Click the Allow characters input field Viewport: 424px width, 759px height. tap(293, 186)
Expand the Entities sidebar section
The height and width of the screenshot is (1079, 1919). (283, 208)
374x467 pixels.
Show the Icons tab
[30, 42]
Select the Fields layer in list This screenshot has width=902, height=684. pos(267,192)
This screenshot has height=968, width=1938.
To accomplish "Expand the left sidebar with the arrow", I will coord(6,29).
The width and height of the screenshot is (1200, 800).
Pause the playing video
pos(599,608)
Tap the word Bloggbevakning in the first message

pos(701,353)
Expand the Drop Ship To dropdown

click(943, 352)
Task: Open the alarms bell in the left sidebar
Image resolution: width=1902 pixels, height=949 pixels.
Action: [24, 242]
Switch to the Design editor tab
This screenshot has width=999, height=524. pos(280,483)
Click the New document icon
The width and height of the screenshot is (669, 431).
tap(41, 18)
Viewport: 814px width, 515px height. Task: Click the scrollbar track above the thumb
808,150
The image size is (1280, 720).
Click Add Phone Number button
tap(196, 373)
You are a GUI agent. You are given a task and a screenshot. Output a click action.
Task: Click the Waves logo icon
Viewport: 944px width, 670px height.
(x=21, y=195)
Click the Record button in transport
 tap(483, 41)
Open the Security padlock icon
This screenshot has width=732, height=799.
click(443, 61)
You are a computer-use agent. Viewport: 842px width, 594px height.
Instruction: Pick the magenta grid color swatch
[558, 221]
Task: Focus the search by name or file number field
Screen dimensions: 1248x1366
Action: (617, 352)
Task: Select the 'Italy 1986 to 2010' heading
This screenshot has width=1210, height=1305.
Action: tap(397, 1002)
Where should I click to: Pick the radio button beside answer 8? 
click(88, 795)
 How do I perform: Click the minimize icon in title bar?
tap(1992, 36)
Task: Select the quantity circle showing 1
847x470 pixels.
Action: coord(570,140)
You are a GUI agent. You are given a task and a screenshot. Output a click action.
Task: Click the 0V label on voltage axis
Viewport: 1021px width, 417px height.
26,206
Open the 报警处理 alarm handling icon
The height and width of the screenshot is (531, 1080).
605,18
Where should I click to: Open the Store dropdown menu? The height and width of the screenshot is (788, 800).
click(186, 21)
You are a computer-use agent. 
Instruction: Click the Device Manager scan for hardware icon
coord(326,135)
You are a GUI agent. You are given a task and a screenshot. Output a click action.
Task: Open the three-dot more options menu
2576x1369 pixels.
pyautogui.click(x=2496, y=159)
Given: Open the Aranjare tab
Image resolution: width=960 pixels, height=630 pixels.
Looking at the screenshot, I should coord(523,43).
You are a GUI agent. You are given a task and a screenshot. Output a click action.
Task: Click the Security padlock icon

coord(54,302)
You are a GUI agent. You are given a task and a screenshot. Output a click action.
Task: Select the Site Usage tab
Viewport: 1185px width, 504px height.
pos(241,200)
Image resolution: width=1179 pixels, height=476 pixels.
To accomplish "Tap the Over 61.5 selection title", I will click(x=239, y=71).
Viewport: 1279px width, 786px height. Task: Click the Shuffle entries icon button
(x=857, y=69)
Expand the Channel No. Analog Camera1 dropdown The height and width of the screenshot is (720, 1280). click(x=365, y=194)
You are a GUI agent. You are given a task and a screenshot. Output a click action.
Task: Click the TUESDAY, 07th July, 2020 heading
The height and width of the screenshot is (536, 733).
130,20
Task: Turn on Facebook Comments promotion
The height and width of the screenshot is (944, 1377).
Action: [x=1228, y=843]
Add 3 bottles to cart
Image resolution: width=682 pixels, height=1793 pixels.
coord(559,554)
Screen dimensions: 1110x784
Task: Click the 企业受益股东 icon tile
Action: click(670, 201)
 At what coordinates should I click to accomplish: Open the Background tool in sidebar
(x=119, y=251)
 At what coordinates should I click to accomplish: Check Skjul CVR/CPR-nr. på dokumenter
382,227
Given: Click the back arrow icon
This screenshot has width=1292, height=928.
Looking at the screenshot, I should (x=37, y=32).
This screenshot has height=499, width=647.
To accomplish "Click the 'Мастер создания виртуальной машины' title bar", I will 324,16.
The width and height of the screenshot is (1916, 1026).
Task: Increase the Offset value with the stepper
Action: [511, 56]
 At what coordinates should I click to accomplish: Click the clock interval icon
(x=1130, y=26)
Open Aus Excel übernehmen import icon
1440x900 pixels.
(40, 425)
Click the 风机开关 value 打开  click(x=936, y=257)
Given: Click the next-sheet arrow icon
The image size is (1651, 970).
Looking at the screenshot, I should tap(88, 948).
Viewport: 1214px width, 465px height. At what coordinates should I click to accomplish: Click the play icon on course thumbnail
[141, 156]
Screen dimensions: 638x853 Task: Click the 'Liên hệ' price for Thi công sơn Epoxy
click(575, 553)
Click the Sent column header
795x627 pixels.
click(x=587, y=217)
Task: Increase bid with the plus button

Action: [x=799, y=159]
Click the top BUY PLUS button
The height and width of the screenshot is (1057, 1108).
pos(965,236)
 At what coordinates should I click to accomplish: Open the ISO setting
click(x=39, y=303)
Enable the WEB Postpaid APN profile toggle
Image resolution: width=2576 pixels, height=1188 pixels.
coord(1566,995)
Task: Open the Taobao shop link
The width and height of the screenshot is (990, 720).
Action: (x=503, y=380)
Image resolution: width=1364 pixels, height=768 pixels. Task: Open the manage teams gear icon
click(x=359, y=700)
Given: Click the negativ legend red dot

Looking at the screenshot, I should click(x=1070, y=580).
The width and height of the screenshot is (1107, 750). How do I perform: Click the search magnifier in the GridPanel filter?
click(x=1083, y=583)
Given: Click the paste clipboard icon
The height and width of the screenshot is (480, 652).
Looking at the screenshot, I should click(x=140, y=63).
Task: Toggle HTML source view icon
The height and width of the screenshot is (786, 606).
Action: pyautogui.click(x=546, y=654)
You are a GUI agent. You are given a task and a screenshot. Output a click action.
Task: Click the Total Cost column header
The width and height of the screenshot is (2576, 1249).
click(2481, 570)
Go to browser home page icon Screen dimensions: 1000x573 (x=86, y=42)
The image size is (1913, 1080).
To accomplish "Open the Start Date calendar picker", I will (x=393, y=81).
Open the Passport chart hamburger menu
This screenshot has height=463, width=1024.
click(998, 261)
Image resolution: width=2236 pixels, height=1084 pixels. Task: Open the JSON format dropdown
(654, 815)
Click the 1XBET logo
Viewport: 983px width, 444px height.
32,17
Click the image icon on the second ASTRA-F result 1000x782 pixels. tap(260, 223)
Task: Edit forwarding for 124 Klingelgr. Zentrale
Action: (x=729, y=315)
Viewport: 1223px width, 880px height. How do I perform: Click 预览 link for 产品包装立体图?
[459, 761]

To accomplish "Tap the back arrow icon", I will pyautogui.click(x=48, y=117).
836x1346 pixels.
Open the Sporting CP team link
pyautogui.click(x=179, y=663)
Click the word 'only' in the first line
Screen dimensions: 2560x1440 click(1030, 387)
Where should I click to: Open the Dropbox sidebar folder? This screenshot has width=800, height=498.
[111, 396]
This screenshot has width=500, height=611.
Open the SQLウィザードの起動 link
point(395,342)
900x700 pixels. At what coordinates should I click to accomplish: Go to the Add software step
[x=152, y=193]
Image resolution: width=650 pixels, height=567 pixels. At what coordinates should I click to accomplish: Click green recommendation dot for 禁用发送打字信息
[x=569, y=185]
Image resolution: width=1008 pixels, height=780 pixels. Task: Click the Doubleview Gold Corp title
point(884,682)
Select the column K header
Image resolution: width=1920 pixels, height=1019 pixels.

▬▬▬▬▬▬▬▬▬▬

Exercise details » Copy the lines above again, replacing "Add Phone Number" with "Add Mobile Number" everywhere it occurs and keeping everything else the same.

Finished task »
Click the Allow characters input field Viewport: 424px width, 759px height. tap(293, 186)
Expand the Entities sidebar section
The height and width of the screenshot is (1079, 1919). (283, 208)
374x467 pixels.
Show the Icons tab
[30, 42]
Select the Fields layer in list This screenshot has width=902, height=684. pos(267,192)
This screenshot has height=968, width=1938.
To accomplish "Expand the left sidebar with the arrow", I will coord(6,29).
The width and height of the screenshot is (1200, 800).
Pause the playing video
pos(599,608)
Tap the word Bloggbevakning in the first message

pos(701,353)
Expand the Drop Ship To dropdown

click(943, 352)
Task: Open the alarms bell in the left sidebar
Image resolution: width=1902 pixels, height=949 pixels.
Action: [24, 242]
Switch to the Design editor tab
This screenshot has width=999, height=524. pos(280,483)
Click the New document icon
The width and height of the screenshot is (669, 431).
tap(41, 18)
Viewport: 814px width, 515px height. Task: Click the scrollbar track above the thumb
808,150
The image size is (1280, 720).
Click Add Mobile Number button
tap(196, 373)
You are a GUI agent. You are given a task and a screenshot. Output a click action.
Task: Click the Waves logo icon
Viewport: 944px width, 670px height.
(x=21, y=195)
Click the Record button in transport
 tap(483, 41)
Open the Security padlock icon
This screenshot has width=732, height=799.
click(443, 61)
You are a computer-use agent. Viewport: 842px width, 594px height.
Instruction: Pick the magenta grid color swatch
[558, 221]
Task: Focus the search by name or file number field
Screen dimensions: 1248x1366
Action: (617, 352)
Task: Select the 'Italy 1986 to 2010' heading
This screenshot has width=1210, height=1305.
Action: tap(397, 1002)
Where should I click to: Pick the radio button beside answer 8? 
click(88, 795)
 How do I perform: Click the minimize icon in title bar?
tap(1992, 36)
Task: Select the quantity circle showing 1
847x470 pixels.
Action: coord(570,140)
You are a GUI agent. You are given a task and a screenshot. Output a click action.
Task: Click the 0V label on voltage axis
Viewport: 1021px width, 417px height.
26,206
Open the 报警处理 alarm handling icon
The height and width of the screenshot is (531, 1080).
605,18
Where should I click to: Open the Store dropdown menu? The height and width of the screenshot is (788, 800).
click(186, 21)
You are a computer-use agent. 
Instruction: Click the Device Manager scan for hardware icon
coord(326,135)
You are a GUI agent. You are given a task and a screenshot. Output a click action.
Task: Open the three-dot more options menu
2576x1369 pixels.
pyautogui.click(x=2496, y=159)
Given: Open the Aranjare tab
Image resolution: width=960 pixels, height=630 pixels.
Looking at the screenshot, I should coord(523,43).
You are a GUI agent. You are given a task and a screenshot. Output a click action.
Task: Click the Security padlock icon

coord(54,302)
You are a GUI agent. You are given a task and a screenshot. Output a click action.
Task: Select the Site Usage tab
Viewport: 1185px width, 504px height.
pos(241,200)
Image resolution: width=1179 pixels, height=476 pixels.
To accomplish "Tap the Over 61.5 selection title", I will click(x=239, y=71).
Viewport: 1279px width, 786px height. Task: Click the Shuffle entries icon button
(x=857, y=69)
Expand the Channel No. Analog Camera1 dropdown The height and width of the screenshot is (720, 1280). click(x=365, y=194)
You are a GUI agent. You are given a task and a screenshot. Output a click action.
Task: Click the TUESDAY, 07th July, 2020 heading
The height and width of the screenshot is (536, 733).
130,20
Task: Turn on Facebook Comments promotion
The height and width of the screenshot is (944, 1377).
Action: [x=1228, y=843]
Add 3 bottles to cart
Image resolution: width=682 pixels, height=1793 pixels.
coord(559,554)
Screen dimensions: 1110x784
Task: Click the 企业受益股东 icon tile
Action: click(670, 201)
 At what coordinates should I click to accomplish: Open the Background tool in sidebar
(x=119, y=251)
 At what coordinates should I click to accomplish: Check Skjul CVR/CPR-nr. på dokumenter
382,227
Given: Click the back arrow icon
This screenshot has width=1292, height=928.
Looking at the screenshot, I should (x=37, y=32).
This screenshot has height=499, width=647.
To accomplish "Click the 'Мастер создания виртуальной машины' title bar", I will 324,16.
The width and height of the screenshot is (1916, 1026).
Task: Increase the Offset value with the stepper
Action: [511, 56]
 At what coordinates should I click to accomplish: Click the clock interval icon
(x=1130, y=26)
Open Aus Excel übernehmen import icon
1440x900 pixels.
(40, 425)
Click the 风机开关 value 打开  click(x=936, y=257)
Given: Click the next-sheet arrow icon
The image size is (1651, 970).
Looking at the screenshot, I should tap(88, 948).
Viewport: 1214px width, 465px height. At what coordinates should I click to accomplish: Click the play icon on course thumbnail
[141, 156]
Screen dimensions: 638x853 Task: Click the 'Liên hệ' price for Thi công sơn Epoxy
click(575, 553)
Click the Sent column header
795x627 pixels.
click(x=587, y=217)
Task: Increase bid with the plus button

Action: [x=799, y=159]
Click the top BUY PLUS button
The height and width of the screenshot is (1057, 1108).
pos(965,236)
 At what coordinates should I click to accomplish: Open the ISO setting
click(x=39, y=303)
Enable the WEB Postpaid APN profile toggle
Image resolution: width=2576 pixels, height=1188 pixels.
coord(1566,995)
Task: Open the Taobao shop link
The width and height of the screenshot is (990, 720).
Action: (x=503, y=380)
Image resolution: width=1364 pixels, height=768 pixels. Task: Open the manage teams gear icon
click(x=359, y=700)
Given: Click the negativ legend red dot

Looking at the screenshot, I should click(x=1070, y=580).
The width and height of the screenshot is (1107, 750). How do I perform: Click the search magnifier in the GridPanel filter?
click(x=1083, y=583)
Given: Click the paste clipboard icon
The height and width of the screenshot is (480, 652).
Looking at the screenshot, I should click(x=140, y=63).
Task: Toggle HTML source view icon
The height and width of the screenshot is (786, 606).
Action: pyautogui.click(x=546, y=654)
You are a GUI agent. You are given a task and a screenshot. Output a click action.
Task: Click the Total Cost column header
The width and height of the screenshot is (2576, 1249).
click(2481, 570)
Go to browser home page icon Screen dimensions: 1000x573 (x=86, y=42)
The image size is (1913, 1080).
To accomplish "Open the Start Date calendar picker", I will (x=393, y=81).
Open the Passport chart hamburger menu
This screenshot has height=463, width=1024.
click(998, 261)
Image resolution: width=2236 pixels, height=1084 pixels. Task: Open the JSON format dropdown
(654, 815)
Click the 1XBET logo
Viewport: 983px width, 444px height.
32,17
Click the image icon on the second ASTRA-F result 1000x782 pixels. tap(260, 223)
Task: Edit forwarding for 124 Klingelgr. Zentrale
Action: (x=729, y=315)
Viewport: 1223px width, 880px height. How do I perform: Click 预览 link for 产品包装立体图?
[459, 761]

To accomplish "Tap the back arrow icon", I will pyautogui.click(x=48, y=117).
836x1346 pixels.
Open the Sporting CP team link
pyautogui.click(x=179, y=663)
Click the word 'only' in the first line
Screen dimensions: 2560x1440 click(1030, 387)
Where should I click to: Open the Dropbox sidebar folder? This screenshot has width=800, height=498.
[111, 396]
This screenshot has width=500, height=611.
Open the SQLウィザードの起動 link
point(395,342)
900x700 pixels. At what coordinates should I click to accomplish: Go to the Add software step
[x=152, y=193]
Image resolution: width=650 pixels, height=567 pixels. At what coordinates should I click to accomplish: Click green recommendation dot for 禁用发送打字信息
[x=569, y=185]
Image resolution: width=1008 pixels, height=780 pixels. Task: Click the Doubleview Gold Corp title
point(884,682)
Select the column K header
Image resolution: width=1920 pixels, height=1019 pixels.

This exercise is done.